Open-source time-series database management system

QuestDB is an open-source column-oriented time series database management system. It supports SQL with extensions for time-series analysis and is designed for high-rate ingestion of timestamped data.

== History ==
QuestDB originated as an open-source Java database named NFSdb, created by software developer Vlad Ilyushchenko, who began the project while working at an energy trading company and spent several years developing it on his own before other contributors joined. The software was renamed QuestDB with the release of version 3.0.0 in October 2018, which introduced a new storage engine, CAIRO, and a new SQL engine, GRIFFIN. Version 4.0.0, released in November 2019, renamed the software's package namespace to match the product name and added a PostgreSQL wire-protocol server and an HTTP server. The project's contribution guidelines were added the same month.
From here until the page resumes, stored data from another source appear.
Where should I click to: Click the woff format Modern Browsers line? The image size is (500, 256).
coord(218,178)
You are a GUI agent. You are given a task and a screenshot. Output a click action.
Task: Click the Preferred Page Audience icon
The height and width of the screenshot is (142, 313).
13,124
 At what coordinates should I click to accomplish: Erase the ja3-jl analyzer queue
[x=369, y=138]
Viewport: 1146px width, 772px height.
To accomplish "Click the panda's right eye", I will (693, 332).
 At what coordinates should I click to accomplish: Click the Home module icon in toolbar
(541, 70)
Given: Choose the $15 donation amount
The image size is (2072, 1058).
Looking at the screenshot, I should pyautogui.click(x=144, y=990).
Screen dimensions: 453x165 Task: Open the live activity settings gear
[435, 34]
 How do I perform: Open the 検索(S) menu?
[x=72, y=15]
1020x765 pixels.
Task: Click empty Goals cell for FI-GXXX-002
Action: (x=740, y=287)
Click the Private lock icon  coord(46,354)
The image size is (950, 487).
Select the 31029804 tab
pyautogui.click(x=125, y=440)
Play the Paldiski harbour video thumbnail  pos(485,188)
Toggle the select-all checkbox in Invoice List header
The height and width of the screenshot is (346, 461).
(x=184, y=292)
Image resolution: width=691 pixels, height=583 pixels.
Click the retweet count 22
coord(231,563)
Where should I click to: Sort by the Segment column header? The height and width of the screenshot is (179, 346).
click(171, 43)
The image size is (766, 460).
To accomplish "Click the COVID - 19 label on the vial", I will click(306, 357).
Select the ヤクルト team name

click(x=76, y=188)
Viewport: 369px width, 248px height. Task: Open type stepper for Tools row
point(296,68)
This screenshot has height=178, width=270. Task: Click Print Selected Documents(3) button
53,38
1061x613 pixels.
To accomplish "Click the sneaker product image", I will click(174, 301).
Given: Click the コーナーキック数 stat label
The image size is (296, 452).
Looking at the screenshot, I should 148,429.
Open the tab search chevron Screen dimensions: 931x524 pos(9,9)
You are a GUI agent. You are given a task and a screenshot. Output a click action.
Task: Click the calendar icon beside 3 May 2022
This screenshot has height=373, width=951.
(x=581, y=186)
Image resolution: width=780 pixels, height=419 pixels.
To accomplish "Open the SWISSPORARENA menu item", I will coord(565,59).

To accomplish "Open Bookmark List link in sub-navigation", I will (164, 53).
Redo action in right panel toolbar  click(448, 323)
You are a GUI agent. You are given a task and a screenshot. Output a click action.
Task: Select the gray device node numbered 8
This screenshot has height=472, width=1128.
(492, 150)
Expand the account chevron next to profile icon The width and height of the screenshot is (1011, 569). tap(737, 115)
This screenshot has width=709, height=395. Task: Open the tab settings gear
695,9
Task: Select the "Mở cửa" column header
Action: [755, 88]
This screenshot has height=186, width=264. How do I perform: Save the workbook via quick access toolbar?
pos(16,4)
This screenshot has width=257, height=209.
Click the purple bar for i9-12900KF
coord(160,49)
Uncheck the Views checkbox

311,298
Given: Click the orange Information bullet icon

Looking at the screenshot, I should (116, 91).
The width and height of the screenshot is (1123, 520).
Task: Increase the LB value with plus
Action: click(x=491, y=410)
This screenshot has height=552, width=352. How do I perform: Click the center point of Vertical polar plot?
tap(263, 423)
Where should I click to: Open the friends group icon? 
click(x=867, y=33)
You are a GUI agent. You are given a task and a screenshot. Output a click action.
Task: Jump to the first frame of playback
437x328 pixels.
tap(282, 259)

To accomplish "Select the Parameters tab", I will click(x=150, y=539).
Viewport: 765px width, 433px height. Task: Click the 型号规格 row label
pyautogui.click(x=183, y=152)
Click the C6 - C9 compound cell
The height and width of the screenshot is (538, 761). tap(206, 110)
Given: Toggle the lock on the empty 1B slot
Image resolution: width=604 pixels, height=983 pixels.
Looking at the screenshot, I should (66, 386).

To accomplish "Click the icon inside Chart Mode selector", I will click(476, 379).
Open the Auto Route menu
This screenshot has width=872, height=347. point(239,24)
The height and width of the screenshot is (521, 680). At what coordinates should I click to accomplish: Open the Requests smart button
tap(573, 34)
Ilyushchenko and Nicolas Hourcard co-founded a company of the same name to develop it, and the database is distributed under the Apache License 2.0.

QuestDB participated in Y Combinator's Summer 2020 batch and raised a US$2.3 million seed round in July 2020, followed by a US$12 million Series A round in November 2021. In 2020, InfoWorld included QuestDB in its annual Bossie Awards for open-source software, noting that parts of the system were still a work in progress.

QuestDB 6.0, released in May 2021 and featured in GitHub's Release Radar, added support for ingesting records that arrive out of chronological order, removing the requirement that rows be inserted in strict timestamp order. QuestDB 8.0 was released in 2024, adding a variable-size VARCHAR data type and query-performance improvements. QuestDB 9.0 followed in July 2025, introducing support for multi-dimensional arrays.

== Architecture ==
QuestDB stores data in a column-oriented layout partitioned by time intervals. Within each partition, every column is held in its own append-only file, which the engine accesses through memory-mapped files; new rows are appended to the end of the mapped memory region. The core is written in Java with performance-critical components in C++ and Rust, and it manages memory off-heap to limit garbage-collection pauses. Query execution uses SIMD instructions to parallelise filtering and aggregation.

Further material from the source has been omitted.